Tesla (NASDAQ: TSLA) has so many problems in 2019 that they’re difficult to count. Many of these problems stem from management miscalculating its guidance. However, some are simply a case of being in the wrong place at the wrong time.
The trade war is a perfect example of the latter group of problems. Having the U.S. and China at each other’s throats while Tesla is investing heavily in the latter isn’t Elon Musk’s fault. Nonetheless, it is hurting Tesla’s business.
Here’s a look at just how much exposure TSLA stock has to China.
The Numbers Don’t Favor Tesla Stock
Loup Ventures founder and long-term TSLA stock bull Gene Munster recently broke down Tesla’s China numbers and why near-term expectations are still too high.
Tesla has said it will deliver 360,000 to 400,000 vehicles in 2019. On May 1, prior to the latest round of tariff hikes, consensus analyst estimates already called for Tesla to miss the low end of that guidance. Munster now estimates Tesla will deliver just 310,000 vehicles this year, about 14% below the low end of company guidance.

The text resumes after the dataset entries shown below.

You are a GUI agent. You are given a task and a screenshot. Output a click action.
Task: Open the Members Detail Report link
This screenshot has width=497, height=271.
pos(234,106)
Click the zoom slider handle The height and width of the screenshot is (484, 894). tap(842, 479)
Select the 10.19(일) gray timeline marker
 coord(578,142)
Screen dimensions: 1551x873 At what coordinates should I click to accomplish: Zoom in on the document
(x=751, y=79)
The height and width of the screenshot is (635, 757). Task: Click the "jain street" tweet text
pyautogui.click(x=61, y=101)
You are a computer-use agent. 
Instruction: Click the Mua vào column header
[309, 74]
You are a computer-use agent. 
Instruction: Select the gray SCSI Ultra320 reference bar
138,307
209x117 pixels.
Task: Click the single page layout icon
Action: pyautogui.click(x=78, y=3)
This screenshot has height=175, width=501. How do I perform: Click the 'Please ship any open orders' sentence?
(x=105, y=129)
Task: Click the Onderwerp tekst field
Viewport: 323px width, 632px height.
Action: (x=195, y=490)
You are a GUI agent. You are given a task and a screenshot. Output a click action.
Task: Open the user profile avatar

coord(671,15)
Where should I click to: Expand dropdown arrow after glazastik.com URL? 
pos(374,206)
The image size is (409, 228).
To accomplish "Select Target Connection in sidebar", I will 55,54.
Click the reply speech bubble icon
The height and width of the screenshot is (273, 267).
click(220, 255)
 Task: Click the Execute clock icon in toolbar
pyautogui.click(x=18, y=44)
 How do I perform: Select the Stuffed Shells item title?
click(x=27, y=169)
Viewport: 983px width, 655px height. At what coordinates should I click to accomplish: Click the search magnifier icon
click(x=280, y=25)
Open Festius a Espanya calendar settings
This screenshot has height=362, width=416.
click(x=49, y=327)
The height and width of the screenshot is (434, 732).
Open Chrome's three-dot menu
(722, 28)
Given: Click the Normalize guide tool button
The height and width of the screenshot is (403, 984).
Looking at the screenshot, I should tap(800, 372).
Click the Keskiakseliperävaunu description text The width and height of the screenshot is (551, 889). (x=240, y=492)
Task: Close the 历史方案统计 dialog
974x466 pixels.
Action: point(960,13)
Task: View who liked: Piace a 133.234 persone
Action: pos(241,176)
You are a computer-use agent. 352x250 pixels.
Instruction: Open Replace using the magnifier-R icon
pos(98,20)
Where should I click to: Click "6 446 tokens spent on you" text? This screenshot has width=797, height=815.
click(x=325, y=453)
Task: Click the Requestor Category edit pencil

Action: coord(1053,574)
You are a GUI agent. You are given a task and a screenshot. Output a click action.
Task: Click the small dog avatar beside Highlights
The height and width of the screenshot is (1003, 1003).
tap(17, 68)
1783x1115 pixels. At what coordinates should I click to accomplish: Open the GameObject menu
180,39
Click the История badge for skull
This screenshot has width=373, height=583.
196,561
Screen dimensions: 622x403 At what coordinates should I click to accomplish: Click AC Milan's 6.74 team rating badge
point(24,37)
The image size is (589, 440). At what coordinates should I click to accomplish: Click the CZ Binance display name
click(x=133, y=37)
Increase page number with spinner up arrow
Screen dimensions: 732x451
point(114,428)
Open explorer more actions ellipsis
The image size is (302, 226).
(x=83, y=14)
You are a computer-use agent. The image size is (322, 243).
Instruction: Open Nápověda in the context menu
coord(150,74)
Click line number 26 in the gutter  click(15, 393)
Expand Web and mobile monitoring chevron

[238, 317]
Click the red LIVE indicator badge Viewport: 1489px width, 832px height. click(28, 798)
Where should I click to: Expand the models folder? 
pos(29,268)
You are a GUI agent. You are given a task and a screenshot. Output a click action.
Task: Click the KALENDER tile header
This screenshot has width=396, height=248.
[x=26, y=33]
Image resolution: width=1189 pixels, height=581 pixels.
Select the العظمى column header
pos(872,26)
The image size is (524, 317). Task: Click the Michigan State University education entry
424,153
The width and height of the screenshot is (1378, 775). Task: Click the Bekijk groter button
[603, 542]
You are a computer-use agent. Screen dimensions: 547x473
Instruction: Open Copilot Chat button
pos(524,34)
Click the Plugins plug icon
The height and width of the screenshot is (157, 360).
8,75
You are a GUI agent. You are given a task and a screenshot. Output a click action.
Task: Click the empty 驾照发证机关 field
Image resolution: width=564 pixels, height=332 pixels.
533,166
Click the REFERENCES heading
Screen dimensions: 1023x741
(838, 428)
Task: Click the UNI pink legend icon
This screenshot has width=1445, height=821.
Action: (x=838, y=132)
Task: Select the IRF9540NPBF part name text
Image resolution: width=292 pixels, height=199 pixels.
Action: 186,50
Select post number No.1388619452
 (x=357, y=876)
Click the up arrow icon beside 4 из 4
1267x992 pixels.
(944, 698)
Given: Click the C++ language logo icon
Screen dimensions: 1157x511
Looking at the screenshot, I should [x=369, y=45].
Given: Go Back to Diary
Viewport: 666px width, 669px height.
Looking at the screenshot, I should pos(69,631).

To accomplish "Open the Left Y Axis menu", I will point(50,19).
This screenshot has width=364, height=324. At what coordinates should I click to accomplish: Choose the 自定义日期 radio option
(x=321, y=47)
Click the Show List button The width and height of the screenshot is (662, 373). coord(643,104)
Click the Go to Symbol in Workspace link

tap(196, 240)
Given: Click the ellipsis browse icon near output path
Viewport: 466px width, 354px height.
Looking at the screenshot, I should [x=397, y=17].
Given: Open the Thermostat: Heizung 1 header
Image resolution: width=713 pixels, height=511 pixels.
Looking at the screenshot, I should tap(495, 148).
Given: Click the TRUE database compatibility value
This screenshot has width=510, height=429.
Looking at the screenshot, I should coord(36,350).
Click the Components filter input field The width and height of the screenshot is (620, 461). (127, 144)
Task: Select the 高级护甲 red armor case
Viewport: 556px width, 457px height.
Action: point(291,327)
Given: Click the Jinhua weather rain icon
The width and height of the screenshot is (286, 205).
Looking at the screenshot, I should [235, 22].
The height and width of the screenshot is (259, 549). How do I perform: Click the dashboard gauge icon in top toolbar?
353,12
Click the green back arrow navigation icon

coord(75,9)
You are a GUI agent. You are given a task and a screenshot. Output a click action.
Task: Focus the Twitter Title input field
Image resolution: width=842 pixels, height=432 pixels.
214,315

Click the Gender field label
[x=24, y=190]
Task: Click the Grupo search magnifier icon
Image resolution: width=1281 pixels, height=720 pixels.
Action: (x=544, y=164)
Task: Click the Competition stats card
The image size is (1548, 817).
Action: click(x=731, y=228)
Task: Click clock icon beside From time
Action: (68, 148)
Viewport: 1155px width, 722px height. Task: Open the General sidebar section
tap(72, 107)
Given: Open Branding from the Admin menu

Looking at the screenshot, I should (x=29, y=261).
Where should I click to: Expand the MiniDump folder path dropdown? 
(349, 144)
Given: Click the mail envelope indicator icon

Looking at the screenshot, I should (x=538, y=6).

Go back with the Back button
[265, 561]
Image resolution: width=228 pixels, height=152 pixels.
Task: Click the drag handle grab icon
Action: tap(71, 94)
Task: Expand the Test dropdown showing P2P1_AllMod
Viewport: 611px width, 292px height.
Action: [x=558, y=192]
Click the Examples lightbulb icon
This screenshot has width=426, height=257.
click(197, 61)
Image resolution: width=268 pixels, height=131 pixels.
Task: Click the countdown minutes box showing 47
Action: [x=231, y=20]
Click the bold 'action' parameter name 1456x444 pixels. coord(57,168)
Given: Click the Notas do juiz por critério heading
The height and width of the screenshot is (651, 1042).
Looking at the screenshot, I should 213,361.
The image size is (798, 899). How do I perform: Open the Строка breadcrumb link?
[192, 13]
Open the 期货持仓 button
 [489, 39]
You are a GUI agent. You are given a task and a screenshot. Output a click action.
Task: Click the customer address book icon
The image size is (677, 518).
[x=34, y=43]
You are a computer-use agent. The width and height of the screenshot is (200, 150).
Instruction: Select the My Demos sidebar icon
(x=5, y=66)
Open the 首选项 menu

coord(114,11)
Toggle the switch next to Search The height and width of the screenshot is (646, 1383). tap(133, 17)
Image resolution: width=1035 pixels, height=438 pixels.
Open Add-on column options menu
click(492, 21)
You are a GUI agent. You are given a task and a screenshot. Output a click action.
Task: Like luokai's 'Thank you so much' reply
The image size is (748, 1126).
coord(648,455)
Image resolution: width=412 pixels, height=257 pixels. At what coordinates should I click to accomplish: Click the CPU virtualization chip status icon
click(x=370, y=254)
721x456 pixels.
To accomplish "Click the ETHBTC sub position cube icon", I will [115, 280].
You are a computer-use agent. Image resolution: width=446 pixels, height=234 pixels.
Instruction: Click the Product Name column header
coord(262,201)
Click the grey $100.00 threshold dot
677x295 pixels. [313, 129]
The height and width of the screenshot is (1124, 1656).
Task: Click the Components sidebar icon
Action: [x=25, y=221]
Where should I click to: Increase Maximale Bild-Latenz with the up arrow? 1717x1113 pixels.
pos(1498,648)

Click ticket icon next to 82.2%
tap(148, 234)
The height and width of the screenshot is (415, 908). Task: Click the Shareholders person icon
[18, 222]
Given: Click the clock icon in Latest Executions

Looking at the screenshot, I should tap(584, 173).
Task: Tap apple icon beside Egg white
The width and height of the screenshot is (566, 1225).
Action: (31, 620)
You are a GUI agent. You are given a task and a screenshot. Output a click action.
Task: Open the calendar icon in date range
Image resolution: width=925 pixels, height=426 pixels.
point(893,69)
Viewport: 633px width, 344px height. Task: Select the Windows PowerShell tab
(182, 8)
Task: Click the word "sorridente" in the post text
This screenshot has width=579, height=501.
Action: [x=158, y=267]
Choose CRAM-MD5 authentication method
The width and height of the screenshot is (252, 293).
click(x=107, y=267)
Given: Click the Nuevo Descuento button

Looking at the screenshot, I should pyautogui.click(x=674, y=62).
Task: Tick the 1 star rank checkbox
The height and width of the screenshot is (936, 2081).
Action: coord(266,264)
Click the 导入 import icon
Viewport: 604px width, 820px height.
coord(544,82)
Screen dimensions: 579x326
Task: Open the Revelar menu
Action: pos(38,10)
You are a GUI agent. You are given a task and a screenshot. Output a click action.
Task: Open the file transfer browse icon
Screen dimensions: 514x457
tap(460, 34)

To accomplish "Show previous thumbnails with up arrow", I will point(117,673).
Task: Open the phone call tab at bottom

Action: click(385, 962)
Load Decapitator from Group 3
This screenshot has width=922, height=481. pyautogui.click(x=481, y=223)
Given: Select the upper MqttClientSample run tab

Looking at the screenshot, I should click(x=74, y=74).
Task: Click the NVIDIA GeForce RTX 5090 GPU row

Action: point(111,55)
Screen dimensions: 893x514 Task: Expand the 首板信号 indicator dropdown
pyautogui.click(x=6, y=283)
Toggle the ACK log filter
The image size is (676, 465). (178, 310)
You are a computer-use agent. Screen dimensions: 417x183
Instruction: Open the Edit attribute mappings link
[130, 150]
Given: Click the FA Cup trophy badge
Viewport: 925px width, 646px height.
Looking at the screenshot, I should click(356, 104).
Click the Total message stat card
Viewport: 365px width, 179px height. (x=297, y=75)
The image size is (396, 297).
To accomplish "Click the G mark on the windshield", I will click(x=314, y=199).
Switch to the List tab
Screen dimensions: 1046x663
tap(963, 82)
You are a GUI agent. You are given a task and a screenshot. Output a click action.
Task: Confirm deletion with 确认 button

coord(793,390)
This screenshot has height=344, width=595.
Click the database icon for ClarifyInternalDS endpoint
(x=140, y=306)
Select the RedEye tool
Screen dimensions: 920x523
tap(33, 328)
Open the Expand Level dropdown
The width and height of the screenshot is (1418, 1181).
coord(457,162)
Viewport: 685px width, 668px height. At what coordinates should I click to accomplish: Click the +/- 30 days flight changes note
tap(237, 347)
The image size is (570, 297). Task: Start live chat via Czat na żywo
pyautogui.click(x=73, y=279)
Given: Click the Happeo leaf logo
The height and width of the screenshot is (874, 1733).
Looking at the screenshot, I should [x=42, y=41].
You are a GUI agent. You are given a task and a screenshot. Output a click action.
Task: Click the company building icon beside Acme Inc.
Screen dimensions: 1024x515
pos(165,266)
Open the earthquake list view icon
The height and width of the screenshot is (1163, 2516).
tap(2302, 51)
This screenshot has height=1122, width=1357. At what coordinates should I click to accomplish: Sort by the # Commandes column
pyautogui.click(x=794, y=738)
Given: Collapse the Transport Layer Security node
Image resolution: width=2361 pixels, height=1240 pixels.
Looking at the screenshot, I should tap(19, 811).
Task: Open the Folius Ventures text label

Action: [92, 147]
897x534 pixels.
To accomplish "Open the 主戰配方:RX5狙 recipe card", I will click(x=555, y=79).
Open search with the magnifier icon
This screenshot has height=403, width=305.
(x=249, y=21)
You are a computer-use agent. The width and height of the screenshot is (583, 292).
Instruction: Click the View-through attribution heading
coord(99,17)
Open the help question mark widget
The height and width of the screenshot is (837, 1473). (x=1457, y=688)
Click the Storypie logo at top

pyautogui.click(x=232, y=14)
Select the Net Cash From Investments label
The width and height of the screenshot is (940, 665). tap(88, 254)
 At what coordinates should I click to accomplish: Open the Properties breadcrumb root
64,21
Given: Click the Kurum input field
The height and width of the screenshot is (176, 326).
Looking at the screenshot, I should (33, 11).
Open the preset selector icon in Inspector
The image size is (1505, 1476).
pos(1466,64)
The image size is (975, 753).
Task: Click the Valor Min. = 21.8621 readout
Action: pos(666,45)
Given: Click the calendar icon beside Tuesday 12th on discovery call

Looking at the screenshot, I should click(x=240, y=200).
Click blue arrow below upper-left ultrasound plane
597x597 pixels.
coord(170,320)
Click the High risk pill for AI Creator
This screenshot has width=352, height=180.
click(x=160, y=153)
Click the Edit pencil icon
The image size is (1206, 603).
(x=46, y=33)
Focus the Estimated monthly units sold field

Munster also recently lowered his 2019 China vehicle delivery estimate from 70,000 vehicles to just 40,000 vehicles. Loup Ventures previously expected China to account for roughly a quarter of all Tesla deliveries this year. That estimate is now down to just 13%.
How important is China to Tesla’s growth story? China is the single largest electric-vehicle market in the world.
Munster says there are two concerning trends in China for investors of TSLA stock. First, Chinese import tariffs could negatively impact Tesla. Some analysts are expecting Tesla to be exempt from new tariffs, but China has yet to address the issue.
However, perhaps more importantly, Tesla’s brand could get sucked into a Chinese consumer boycott against American companies. Last week, Citi said its latest research suggests Chinese consumers are already shifting their demand preferences away from American companies like Apple (NASDAQ:AAPL).
Even if a trade resolution passes, there’s no guarantee Chinese consumers won’t maintain their resentment against American companies like Tesla.
TSLA Stock Needs Growth
There’s no doubt China is a major opportunity for companies like Apple and Tesla. However, Tesla needs China a lot more than Apple does.
China is just one part of Tesla’s much larger problem: demand. Tesla has not been consistently profitable. It has not successfully expanded its operations to the scale of legacy automakers Ford (NYSE: F) and General Motors (NYSE: GM). TSLA has not demonstrated that its driverless-vehicle technology is superior to the competition.
Yet even after losing more than 40% of its value in 2019, TSLA stock still carries a market capitalization of $33 billion. That’s roughly on par with Ford at $38 billion.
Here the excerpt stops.